* MATERIAL FOR THIS EXERCISE

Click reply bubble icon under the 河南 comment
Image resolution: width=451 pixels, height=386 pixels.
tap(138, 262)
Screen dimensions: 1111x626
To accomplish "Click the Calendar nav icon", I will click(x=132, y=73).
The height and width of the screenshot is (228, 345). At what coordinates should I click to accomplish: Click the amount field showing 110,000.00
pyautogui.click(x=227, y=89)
* * *
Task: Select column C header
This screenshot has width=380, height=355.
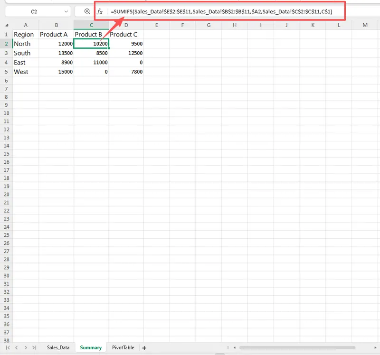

* WORK TO COMPLETE
Recast the rows from the line with "Click reply bubble icon under the 河南 comment" to the line with "pyautogui.click(x=227, y=89)" as a numbered list, leaving out blank lines.

* COMPLETED EXERCISE
1. Click reply bubble icon under the 河南 comment
2. Image resolution: width=451 pixels, height=386 pixels.
3. tap(138, 262)
4. Screen dimensions: 1111x626
5. To accomplish "Click the Calendar nav icon", I will click(x=132, y=73).
6. The height and width of the screenshot is (228, 345). At what coordinates should I click to accomplish: Click the amount field showing 110,000.00
7. pyautogui.click(x=227, y=89)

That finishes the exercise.